To-day, in the fierce grapple of two nations of different race, the short era of national wars seems about to close. No war will be waged for an idea. The "noxious idle aristocracies" of yesterday fought without malice for an occupation, for the honour, for the fun of the thing. The virtuous, industrious democratic States of to-morrow may yet be reduced to fighting for a crust of dry bread, with all the hate, ferocity, and fury that must attach to the vital importance of such an issue. The dreams sanguine humanitarians raised almost to ecstasy about the year fifty of the last century by the moving sight of the Crystal Palace--crammed full with that variegated rubbish which it seems to be the bizarre fate of humanity to produce for the benefit of a few employers of labour--have vanished as quickly as they had arisen. The golden hopes of peace have in a single night turned to dead leaves in every drawer of every benevolent theorist's writing table. A swift disenchantment overtook the incredible infatuation which could put its trust in the peaceful nature of industrial and commercial competition.

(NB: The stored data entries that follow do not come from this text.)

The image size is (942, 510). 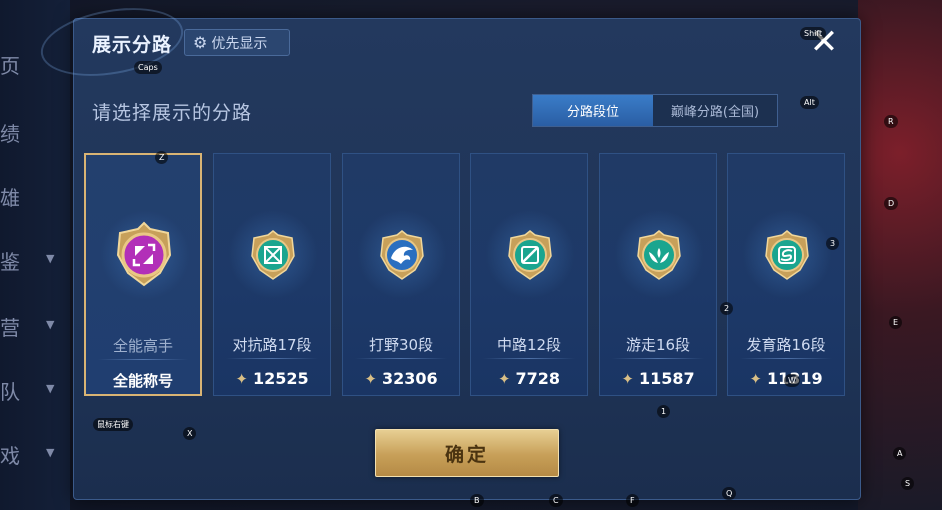 I want to click on lane-score-value: 32306, so click(x=410, y=378).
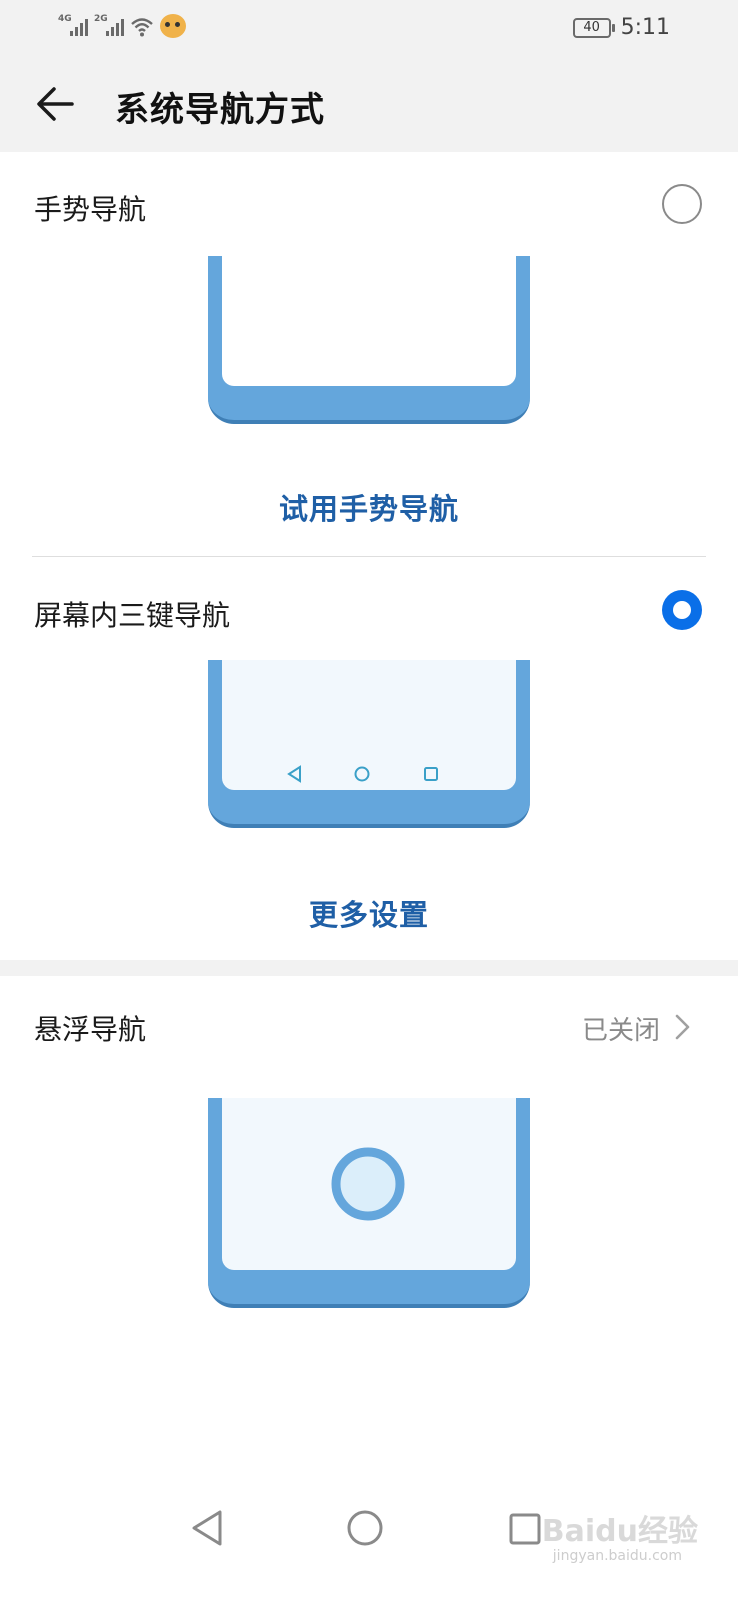  Describe the element at coordinates (369, 342) in the screenshot. I see `gesture-nav-illustration` at that location.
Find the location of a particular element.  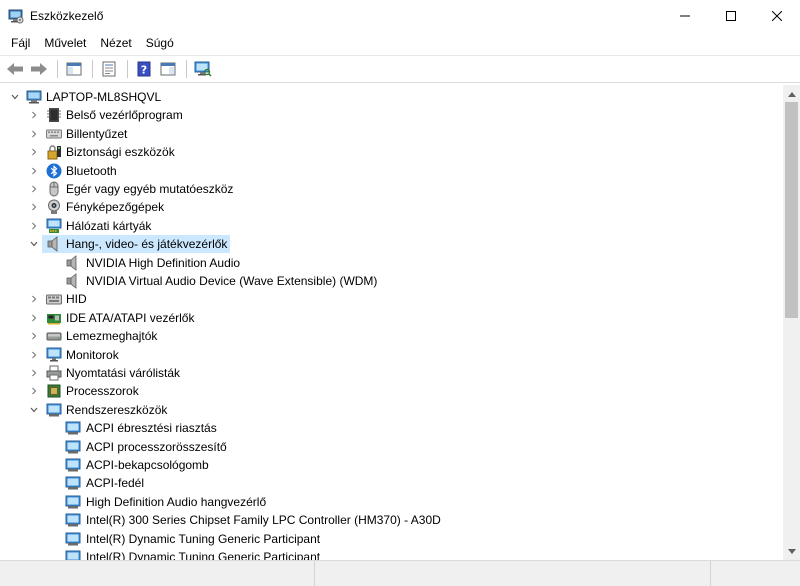

tree-item: ACPI-bekapcsológomb is located at coordinates (392, 465).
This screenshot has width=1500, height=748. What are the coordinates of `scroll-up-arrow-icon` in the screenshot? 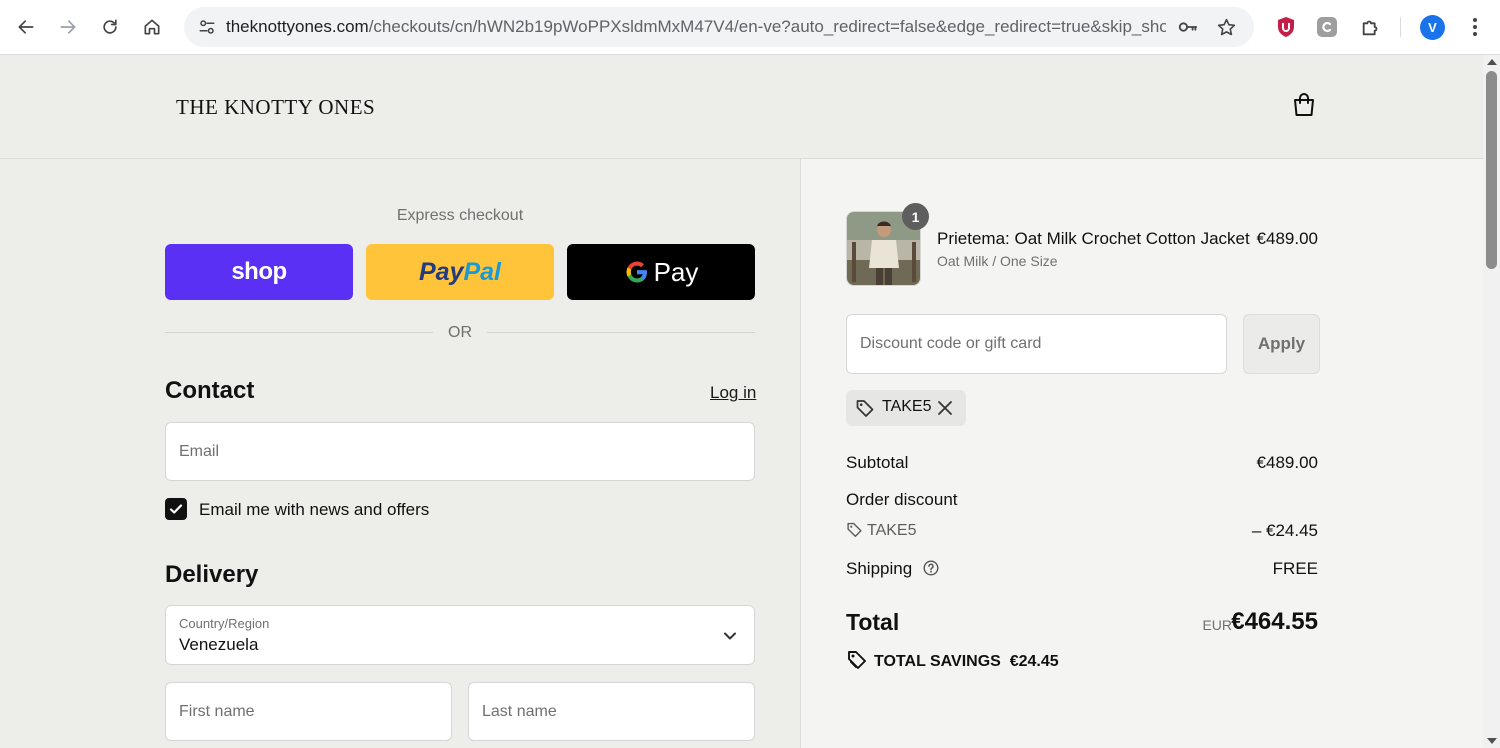 It's located at (1492, 62).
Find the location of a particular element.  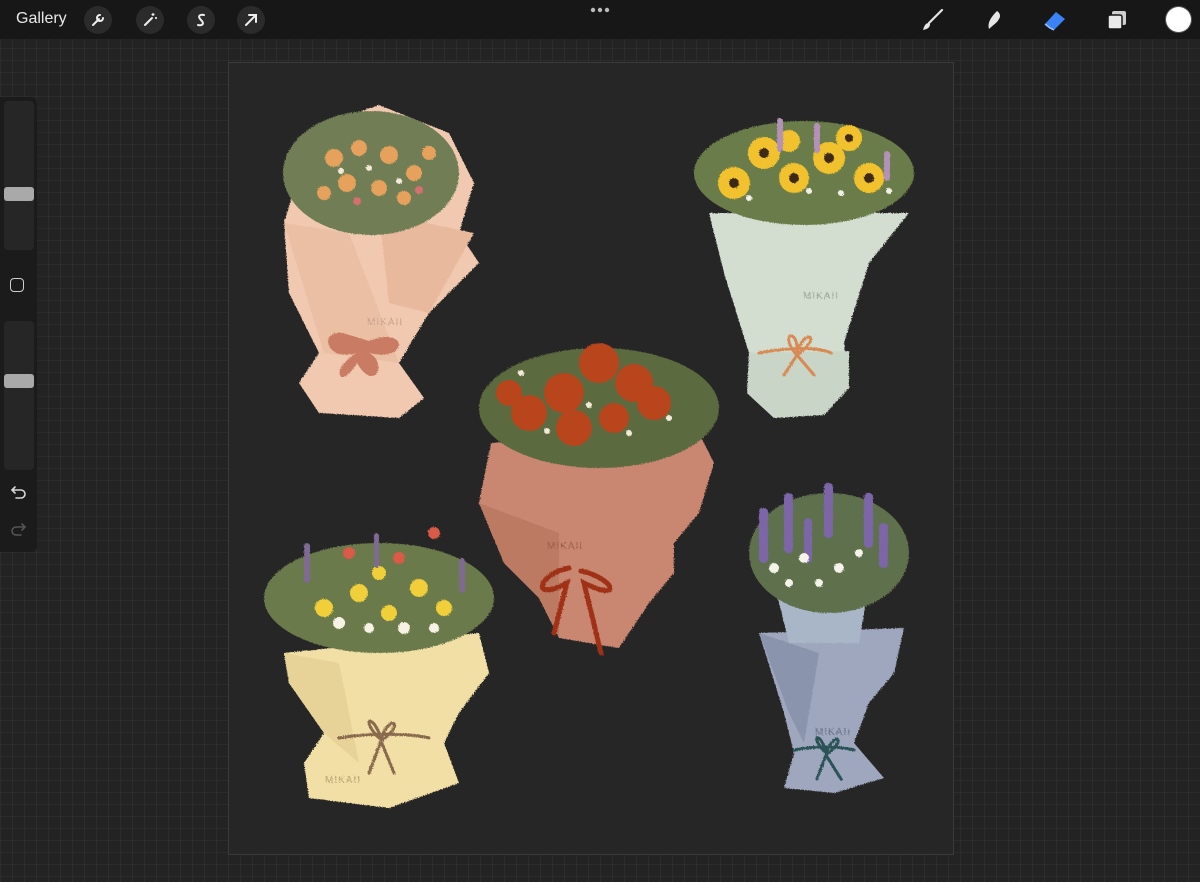

layers-button is located at coordinates (1117, 20).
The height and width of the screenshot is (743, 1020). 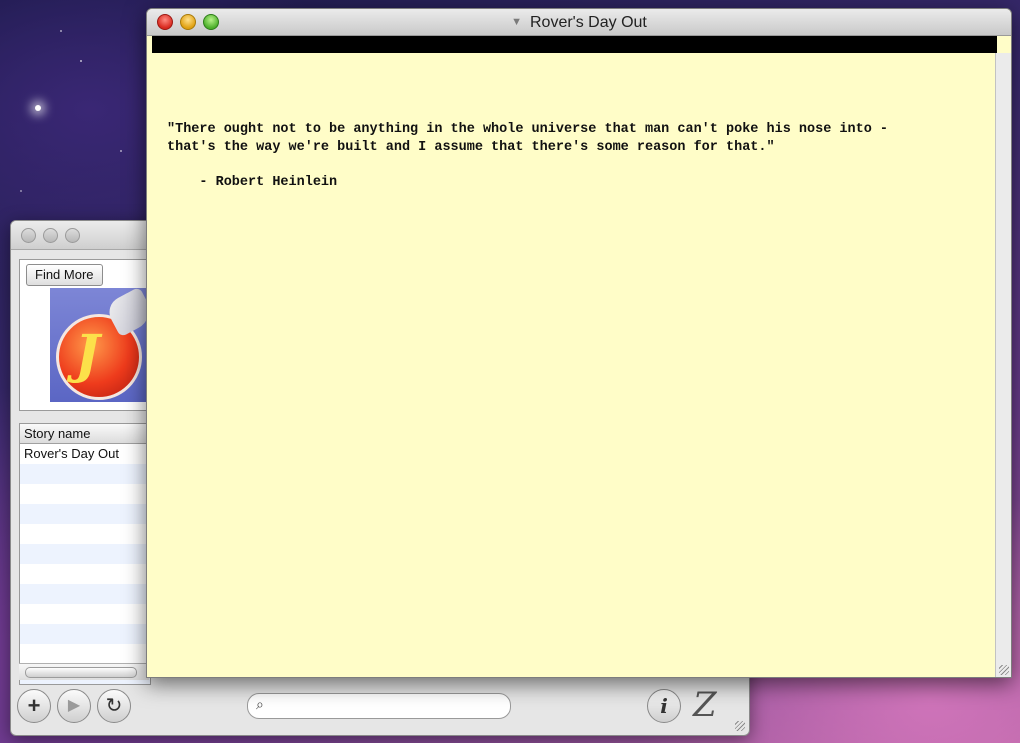 What do you see at coordinates (516, 22) in the screenshot?
I see `document-proxy-icon: ▼` at bounding box center [516, 22].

Industrialism and commercialism--wearing high-sounding names in many languages (WELT-POLITIK may serve for one instance) picking up coins behind the severe and disdainful figure of science whose giant strides have widened for us the horizon of the universe by some few inches--stand ready, almost eager, to appeal to the sword as soon as the globe of the earth has shrunk beneath our growing numbers by another ell or so. And democracy, which has elected to pin its faith to the supremacy of material interests, will have to fight their battles to the bitter end, on a mere pittance--unless, indeed, some statesman of exceptional ability and overwhelming prestige succeeds in carrying through an international understanding for the delimitation of spheres of trade all over the earth, on the model of the territorial spheres of influence marked in Africa to keep the competitors for the privilege of improving the nigger (as a buying machine) from flying prematurely at each other's throats.

This seems the only expedient at hand for the temporary maintenance of European peace, with its alliances based on mutual distrust, preparedness for war as its ideal, and the fear of wounds, luckily stronger, so far, than the pinch of hunger, its only guarantee.